Today:
79 AD: The Roman volcano Mount Vesuvius is believed to have begun stirring, with its famous eruption destroying the cities of Pompeii and Herculaneum the following day.
1305: Scottish knight William Wallace was executed for treason by the English in London. He had led the Scottish resistance during the Wars of Scottish Independence.
1833: The United Kingdom abolished slavery throughout most of its colonies, freeing about 700,000 enslaved people. The abolition was the result of decades of campaigning by anti-slavery activists.
1904: Harry D. Weed of Canastota, New York, was granted a patent for the automobile tire chain, an invention designed to improve a car’s traction on slippery or snowy roads.
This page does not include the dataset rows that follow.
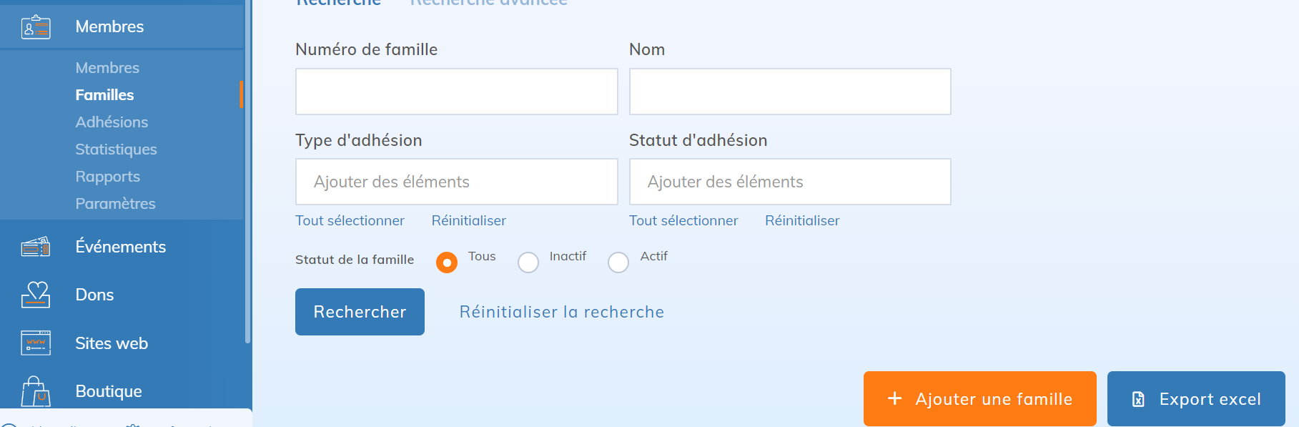Click the Événements ticket icon
1299x427 pixels.
(x=36, y=247)
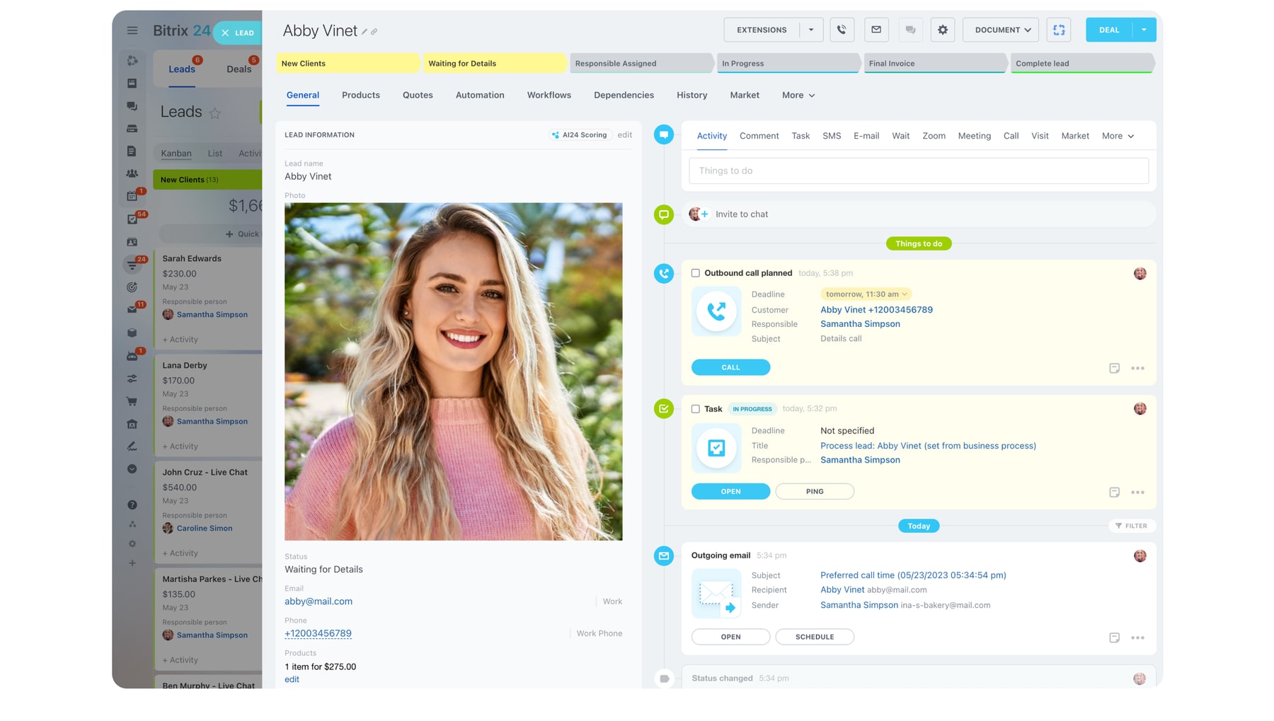This screenshot has width=1274, height=721.
Task: Expand the Extensions dropdown arrow
Action: click(811, 30)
1927: Italian-born anarchists Nicola Sacco and Bartolomeo Vanzetti were executed in Massachusetts. Their trial and execution sparked international outrage and protests, with many believing they were unfairly convicted due to their political beliefs.
1939: Nazi Germany and the Soviet Union signed the Molotov-Ribbentrop Pact, a non-aggression treaty that secretly divided spheres of influence in Eastern Europe between the two powers.
1944: During World War II, Romania switched its allegiance from the Axis powers to the Allies after a coup d’état removed its pro-Axis government. This move is believed by some historians to have shortened the war by several months.
1966: NASA’s robotic spacecraft, Lunar Orbiter 1, took the first photograph of Earth from orbit around the Moon. The black-and-white image showed a crescent Earth floating in space.
1990: Armenia declared its independence from the Soviet Union. This was a crucial step toward its full sovereignty, which it achieved a year later in 1991.
2023: India’s Chandrayaan-3 mission successfully landed a spacecraft on the Moon, making India the fourth country to achieve a soft landing on the lunar surface and the first to land in the south polar region.